10) Common Errors (and Lightning Fixes)

  1. Missing the thesis.
    Fix: Write the thesis first in your outline; every support must echo it.
  2. Over-length or under-length.
    Fix: Draft 3–5% short, then add a clarifying phrase if needed.
  3. Copying sentences.
    Fix: Force yourself to rephrase each line of the skeleton map, not the passage.
  4. Adding opinions.
    Fix: Ask: “Did the original say this?” If no, remove it.
  5. Losing logical order.
    Fix: Keep the author’s sequence unless a minor swap improves clarity.
  6. Drowning in examples.
    Fix: Replace anecdotes with the principle they illustrated.
  7. Vague language.
    Fix: Prefer compact, precise words (“incentivise”, “constrains”, “coordination”).

11) High-Yield Language Moves (With Tiny Examples)

  • Nominalise carefully: “The programme aims to improve credit access”“The programme improves credit access.” (shorter is often better than nominalisation)
  • Condense lists: “Banks, NBFCs, and MFIs”“lenders.”
  • Keep essential numbers: “inflation rose from 4% to 7% due to supply shocks” → keep it if numbers carry the logic; else “inflation rose due to supply shocks.”
  • Neutral tone: “disastrous, reckless” → avoid; use “risky, imprudent” only if the author clearly implies it.

12) Practice Drills (15–25 Minutes Each)

Drill A — Compression Only

  • Take a 240-word editorial paragraph. Target 80 words.
  • Output must show thesis + 3 supports + closure. No examples.

Drill B — Paraphrase Muscle

  • Pick 5 complex sentences. Rewrite each to ≤15 words without losing meaning.

Drill C — Logic Map

  • For any argumentative passage, write a thesis line and number the supports (1–4). Draft the precis directly from this map.

Drill D — Exactness Test

  • Practice with “awkward” lengths (e.g., 317 words → ~106). Hit the target within ±1 word.

13) Two-Week Booster Plan (60–75 min/day)

  • Week 1:
    • Mon–Wed: 1 drill/day (A, B, C).
    • Thu: 3 short precis (150→50 words each).
    • Sat: 1 full mock (Essay + Precis + RC); review only the precis with rubric.
  • Week 2:
    • Mon–Wed: 2 precis/day (varying lengths; one must be non-divisible by 3).
    • Thu: “Exactness Test” day—three awkward counts.
    • Sat: Full 90-min mock; adjust your precis minute-wise plan if needed.

Maintain an error ledger: over-length tendencies, missing qualifiers, weak connectors, grammar slips—fix them consciously in the next attempt.


14) Ready-to-Use Precis Template (Copy to Your Notes)

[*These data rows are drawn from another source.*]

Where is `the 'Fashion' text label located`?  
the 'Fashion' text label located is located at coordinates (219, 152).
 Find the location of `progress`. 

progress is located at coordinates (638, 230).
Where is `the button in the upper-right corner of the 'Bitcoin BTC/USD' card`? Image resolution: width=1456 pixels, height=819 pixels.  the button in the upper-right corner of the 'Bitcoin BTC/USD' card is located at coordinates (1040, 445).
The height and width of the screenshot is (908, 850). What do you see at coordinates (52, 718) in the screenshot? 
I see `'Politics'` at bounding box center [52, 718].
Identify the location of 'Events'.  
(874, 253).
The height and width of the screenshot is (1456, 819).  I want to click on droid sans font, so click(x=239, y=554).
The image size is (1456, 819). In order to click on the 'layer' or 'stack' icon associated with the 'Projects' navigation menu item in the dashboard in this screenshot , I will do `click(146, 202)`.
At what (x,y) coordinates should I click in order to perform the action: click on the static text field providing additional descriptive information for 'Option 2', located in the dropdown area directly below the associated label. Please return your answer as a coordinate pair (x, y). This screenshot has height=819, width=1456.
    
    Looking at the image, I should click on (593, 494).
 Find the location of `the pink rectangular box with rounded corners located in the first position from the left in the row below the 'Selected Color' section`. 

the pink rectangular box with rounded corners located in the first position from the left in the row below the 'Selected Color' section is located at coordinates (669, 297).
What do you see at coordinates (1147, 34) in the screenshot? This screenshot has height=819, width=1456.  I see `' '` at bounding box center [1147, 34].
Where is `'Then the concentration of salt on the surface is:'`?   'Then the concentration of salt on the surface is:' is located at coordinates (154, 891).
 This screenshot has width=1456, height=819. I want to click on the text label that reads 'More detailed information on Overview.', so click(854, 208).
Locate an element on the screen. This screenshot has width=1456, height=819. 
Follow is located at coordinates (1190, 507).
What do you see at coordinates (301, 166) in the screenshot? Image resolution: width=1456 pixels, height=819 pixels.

[Optional Title: 3–6 words that capture the thesis]
Precis (target = N ÷ 3 words):

  • Thesis: (one clear sentence in your words)
  • Support-1: (merge idea + why it matters)
  • Support-2: (keep a necessary qualifier)
  • Support-3 (optional): (if present in the original)
  • Closure: (implication/recommendation stated by author)

Then write it out as a single coherent paragraph, replace bullets with smooth connectors, and finally recount words.


15) Final Exam-Day Checklist (60 seconds)

  • Wrote the target word count at the top?
  • Thesis and all core supports included?
  • Tone is neutral, no personal opinions?
  • Logic flows with minimal, clear connectors?
  • Word count matches one-third (±1–2 at most)?
  • Spelling, punctuation, and agreements tidy?

Bottom Line

A high-scoring RBI Precis shows that you can understand complex arguments and say them better in fewer words—without changing their meaning. If you (1) map thesis + supports, (2) aim exactly at one-third, and (3) polish for clarity, you’ll consistently land in the top band of the 30-mark scale.